Dengan semangatku yang baru, aku berangkat bekerja sebagai pengawas baru. Sekitar 30 km aku menyusuri jalan ke arah timur menuju ke sebuah sekolah sasaran. Sinar matahari pagi menantang mataku sehingga membuatku silau. Aku memiliki 11 sekolah binaan, SMP dan SMA di wilayah kecamatan Prambanan. Setelah mencari-cari lokasi dengan melihat papan nama dan petunjuk yang ada di jalan, akhirnya aku sampai ke sekolah yang kutuju. 

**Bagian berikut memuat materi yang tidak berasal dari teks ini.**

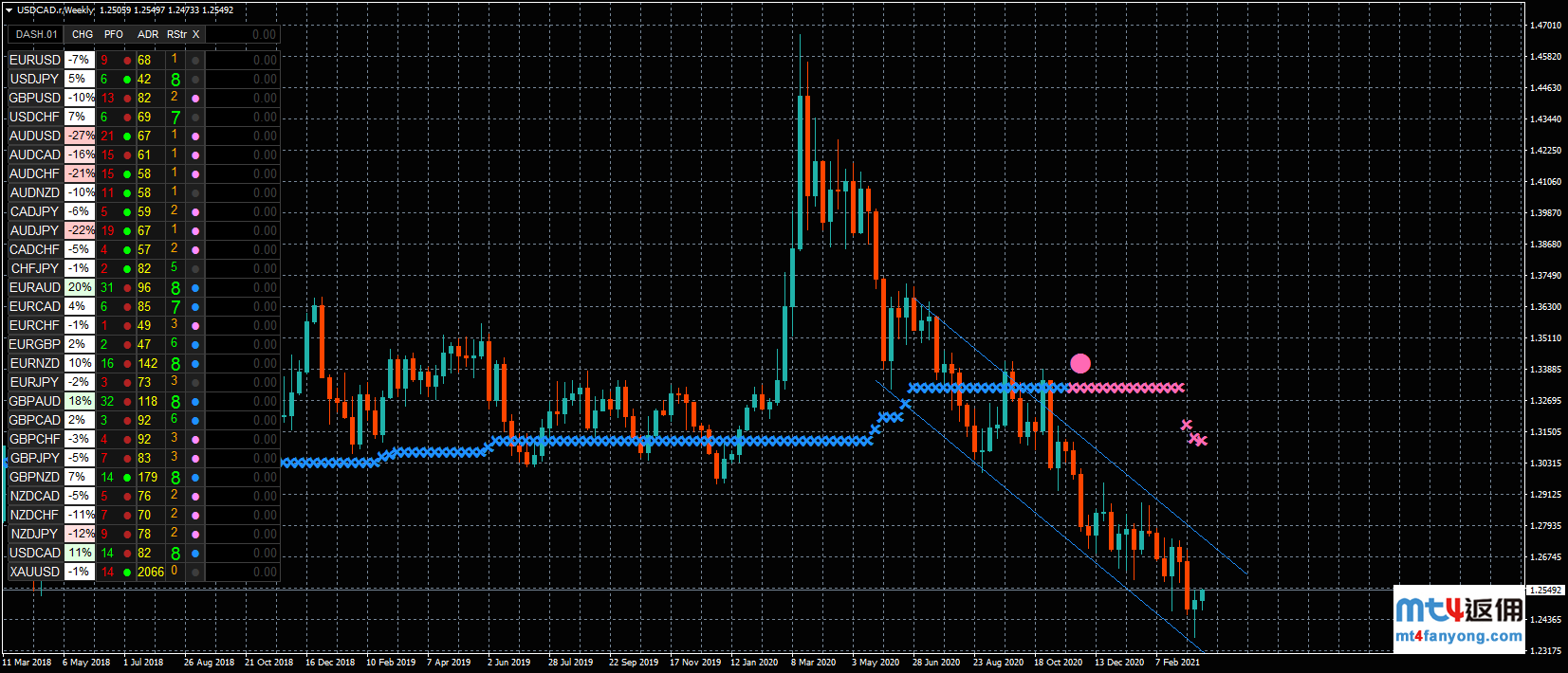This screenshot has height=673, width=1568.
Task: Click the X close icon in dashboard header
Action: tap(196, 34)
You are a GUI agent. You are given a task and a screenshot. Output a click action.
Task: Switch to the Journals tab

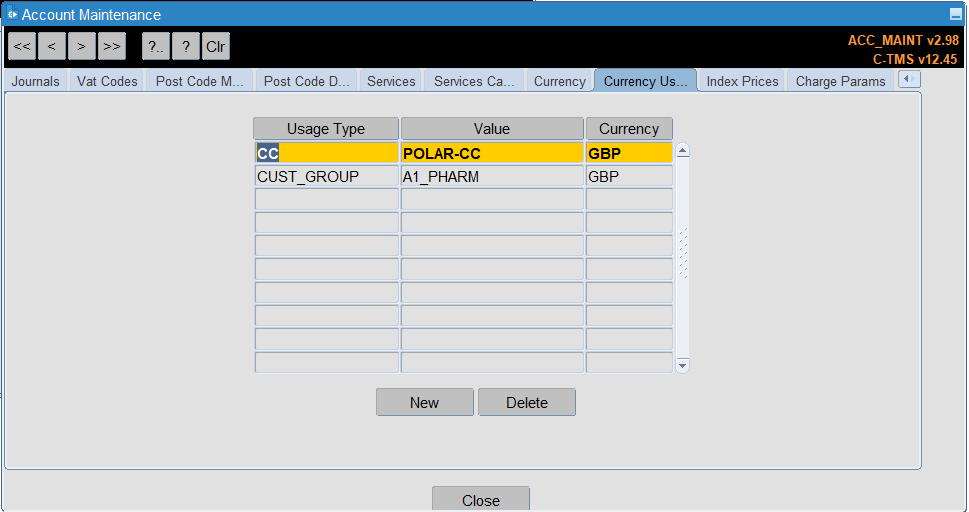35,81
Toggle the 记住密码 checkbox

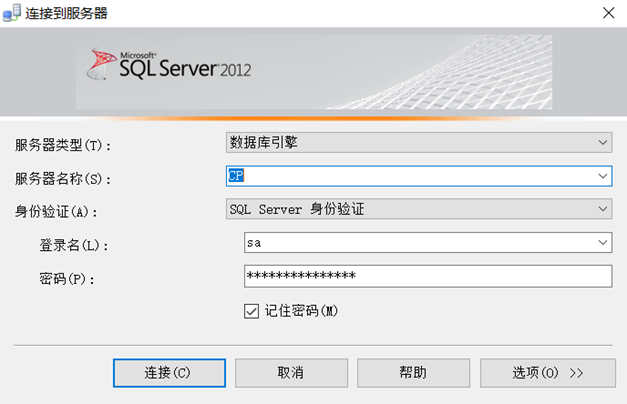pyautogui.click(x=251, y=311)
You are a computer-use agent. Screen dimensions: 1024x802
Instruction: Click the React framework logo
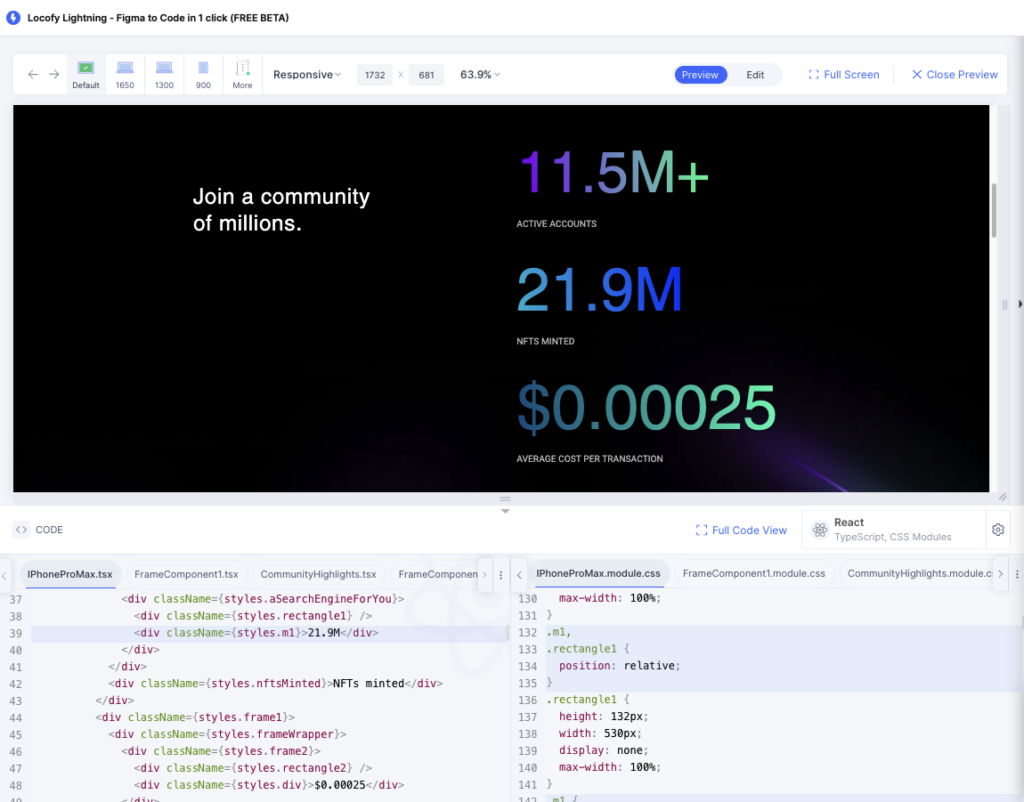(x=820, y=528)
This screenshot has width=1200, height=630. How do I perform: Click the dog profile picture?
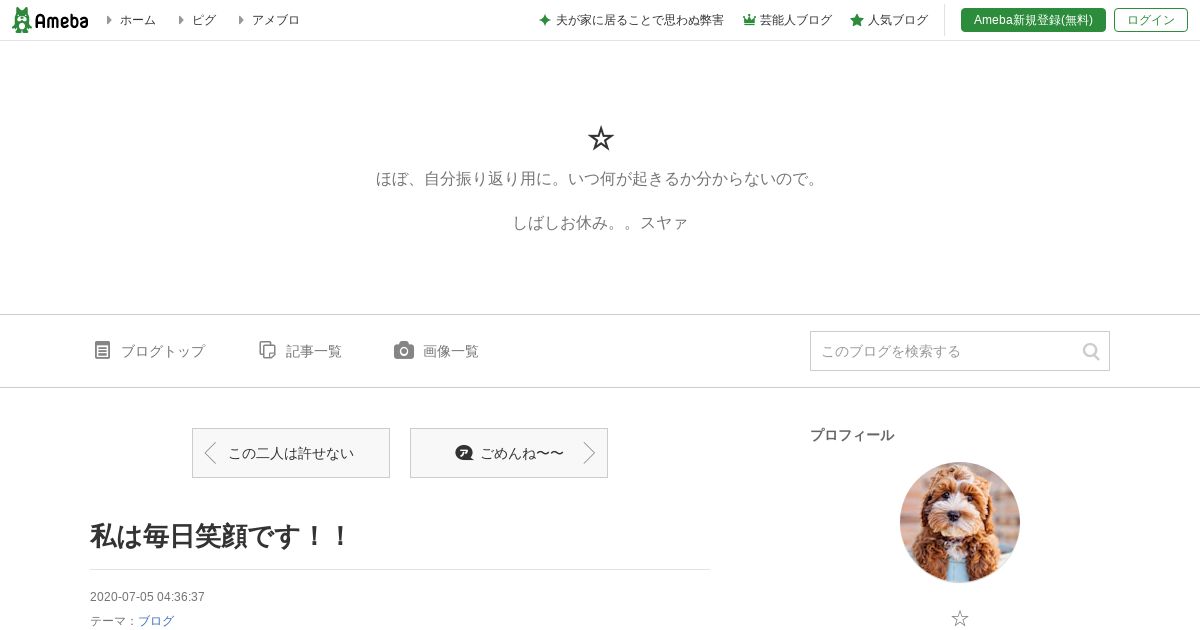(x=960, y=522)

Kumasuki gerbang sekolah yang masih asing, kemudian kutuju arah yang menurutku akan menuju ke kantor Kepala Sekolah. Sampai di lobi, seorang laki-laki menyapaku dengan bahasa Jawa, “Mangga Bu...”. Aku membalasnya dengan bahasa Jawa pula, “Nggih...” sambil mengangguk dan tersenyum. Belum sampai aku bertanya dan menjelaskan maksud kedatanganku, tiba-tiba guru tadi mengajakku ke sebuah ruang. Kuikuti langkahnya, lalu dia berhenti di depan loket, sepertinya loket petugas bendahara sekolah. Benar juga, “Ini Bu, bendahara sekolah, mau membayar kan Bu...”. Aku terbengong beberapa saat, lalu kataku berupaya mengatasi sebuah kesalahpahaman, “Maaf Pak, saya mau menemui Bapak Kepala Sekolah...” “O, ya... kalau begitu Ibu duduk dulu...” kata laki-laki itu sambil mempersilakan aku duduk di kursi depan meja piket. Aku menunggu. Tak lama kemudian, laki-laki tadi berjalan beriringan dengan seorang laki-laki separuh baya dengan seragam yang sama, “O, berarti ini kepala sekolahnya,” kesimpulanku dalam hati. “Mangga Bu, wonten menapa nggih?” tanyanya ramah. Saya menyambutnya dengan berdiri kemudian menjabat tangannya dan memperkenalkan diri. “Saya pengawas dari Dinas Dikpora Sleman, Pak...” “O... nyuwun pangapunten, mangga Bu...” katanya sambil mengajakku berpindah ke ruang tamu. Sebelum beranjak, aku menyempatkan mengangguk pada laki-laki yang menyambutku pertama kali tadi. Dia membalas dengan anggukan dan senyuman. Setelah aku berkenalan lebih banyak dan menyampaikan bahwa aku ditugasi Kepala Dinas Dikpora untuk menjadi pengawas pembina di sekolah itu, aku dibawa ke ruang guru untuk diperkenalkan pada guru-guru lainnya. Semua berjalan lancar seperti yang kubayangkan. Sampai akhirnya kuketahui bahwa laki-laki yang sedari awal menyambutku adalah seorang guru bernama Pak Roni (bukan nama sebenarnya). 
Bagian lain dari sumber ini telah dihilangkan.